# TEXTE SOURCE:
UE: le Parlement, le Conseil et l’État de droit edit
En ce début d’année 2021, le Portugal exerce la présidence semestrielle du Conseil de l’Union européenne succédant à la présidence allemande. Au cours de cette présidence (le 24 janvier), les électeurs portugais ont réélu leur président de la République, Marcelo Rebelo de Sousa.
Le Portugal a une solide réputation dans les instances européennes ayant réussi son rétablissement économique sans se soumette à une austérité à la grecque. Le chef du gouvernement António Costa, en poste depuis 2015, se maintient au pouvoir sans majorité parlementaire. On se souviendra de sa réplique cinglante au ministre des Finances néerlandais Wopke Hoekstra voulant que la Commission européenne enquête sur la gestion des finances publiques par des pays du Sud. « Répugnant » lui répondit le Premier ministre portugais ce qui affecta fortement le destinataire du compliment. Ce destinataire se trouve, depuis le 15 janvier, au sein d’un gouvernement démissionnaire qui expédie les affaires courantes en attendant les élections de mars.
Le Portugal veut promouvoir une relance équitable, écologique et numérique dans l’élan de la présidence allemande. Quelle est la situation de l’UE à l’issue de cette présidence ?

# CONSIGNE:
Relevez toutes les personnes nommées dans le texte sur la présidence portugaise du Conseil de l'Union européenne.

# DONNÉES FOURNIES:
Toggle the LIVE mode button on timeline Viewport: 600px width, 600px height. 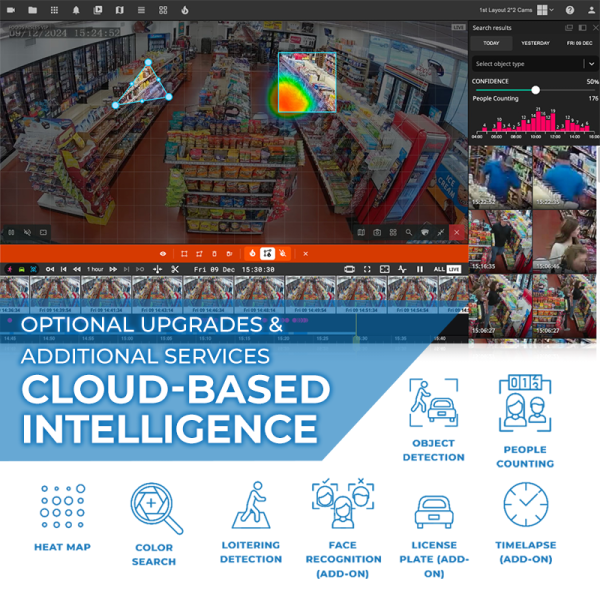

# CORRIGÉ:
Marcelo Rebelo de Sousa, António Costa, Wopke Hoekstra